____ Исходный отрывок

Примерно в это же самое время умер несчастный герцог де Монпансье, беспрерывно болевший после своего тюремного заключения в Марселе. Страдая чахоткой, тихо и медленно угасая, он скончался в Солт-Хилле близ Виндзора. Его похоронили в Вестминстере, где мы поклонились его гробнице, приехав на погребение Луи Филиппа.
Граф де Божоле пережил его всего лишь на несколько месяцев. Поскольку он страдал той же болезнью, что убила его брата, ему посоветовали переехать в более теплые края. Однако положение дел в Европе оставляло изгнанникам лишь два места, лишь два пристанища с умеренным климатом: Мальту и Мадейру. Граф де Божоле выбрал Мальту, ибо Мальта принадлежала Англии. Герцог Орлеанский сопровождал его туда; однако жара на Мальте была настолько удушающей, что какой-то врач посоветовал им перебраться в Николози, то есть в среднюю зону Этны. Братья написали королю Фердинанду IV, и он дал им на это разрешение, но, когда оно пришло, граф де Божоле был уже мертв.
В первых числах июня 1808 года молодой принц был с величайшими почестями похоронен в церкви святого Иоанна.
В 1829 году, во время своей поездки в Англию, герцог Орлеанский установил в Вестминстере памятник герцогу де Монпансье, а в 1843 году исполнил тот же благочестивый долг по отношению к графу де Божоле.
По странной прихоти судьбы, он и сам позднее вернулся умирать на чужбину, подобно двум своим братьям.
Семнадцатого апреля 1808 года, находясь на Мальте, у изголовья своего умирающего брата, принц Луи Филипп написал следующее письмо генералу Дюмурье (увы, страшная пословица «Verba volant, scripta manent»[10] придумана главным образом для политических деятелей):
«… Мое своеобразное положение дает определенные преимущества; которые я могу преувеличивать, но из которых, мне кажется, можно было бы извлечь пользу, а это все, чего я хочу. Я французский принц, но, тем не менее, я англичанин, и прежде всего по необходимости, ибо никто лучше меня не знает, что Англия является единственной державой, которая хочет и может защитить меня; я англичанин по своим моральным устоям, убеждениям и всем своим привычкам…
В наших разговорах с королевой мы заходим с ней намного дальше того, что я могу изложить Вам в письме, и вследствие этих разговоров она высказывает мне сожаление, что я не могу приняться за осуществление шагов, необходимость которых стала понятна ей из моих слов; однако я отвечаю ей, что мой каррикл (да благословит его Господь!) дожидается меня на дороге в Хэмптон-корт и что я должен буду снова сесть в него в июне, поскольку иначе в том же июне утрачу и свое денежное содержание, и покровительство Англии, от которых ни в коем случае не намерен отказываться.

________

Порядок выполнения 1:
Ответьте по отрывку на вопросы:
(a) Где скончался герцог де Монпансье?
(b) Какие два пристанища с умеренным климатом оставались изгнанникам?
(c) Какого числа Луи Филипп написал письмо генералу Дюмурье?
Порядок выполнения 2:
Отредактируйте часть отрывка, начиная со слов "В первых числах" и заканчивая словами "графу де Божоле.": приведите ее заново, заменив "памятник" на "надгробие".

____ Имеющиеся строки

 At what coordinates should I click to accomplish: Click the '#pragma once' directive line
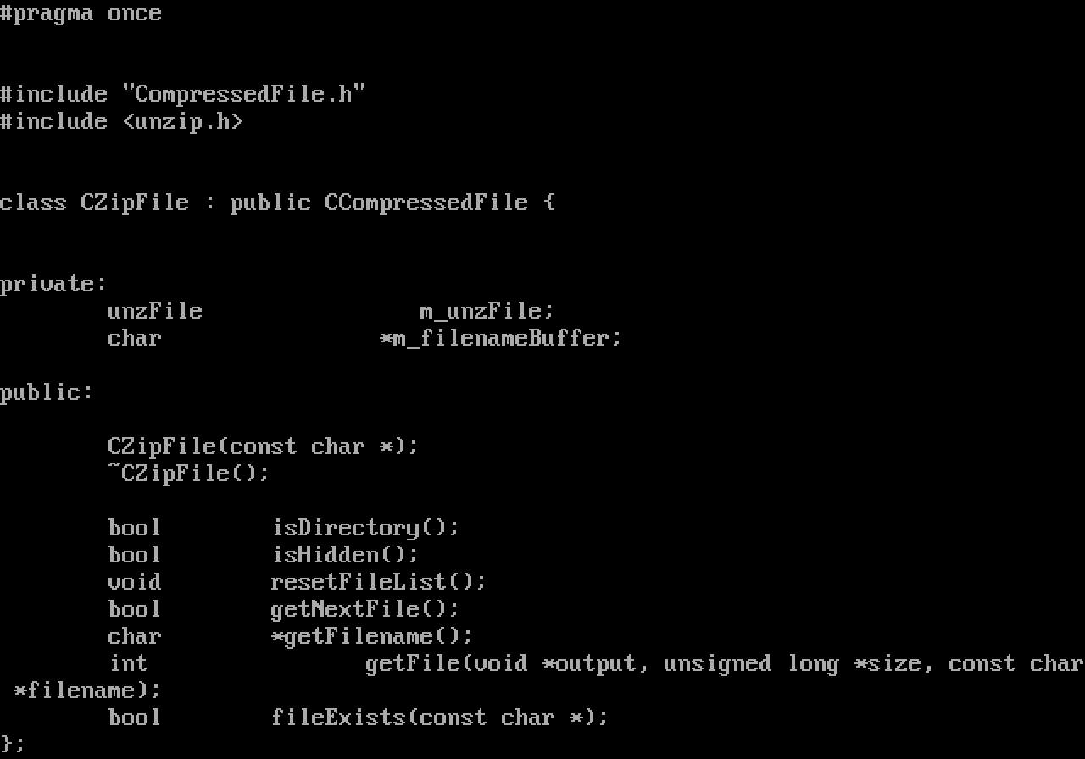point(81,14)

________

Ответ задания 1:
(a) В Солт-Хилле близ Виндзора.
(b) Мальта и Мадейра.
(c) Семнадцатого апреля 1808 года.

Ответ задания 2:
В первых числах июня 1808 года молодой принц был с величайшими почестями похоронен в церкви святого Иоанна.
В 1829 году, во время своей поездки в Англию, герцог Орлеанский установил в Вестминстере надгробие герцогу де Монпансье, а в 1843 году исполнил тот же благочестивый долг по отношению к графу де Божоле.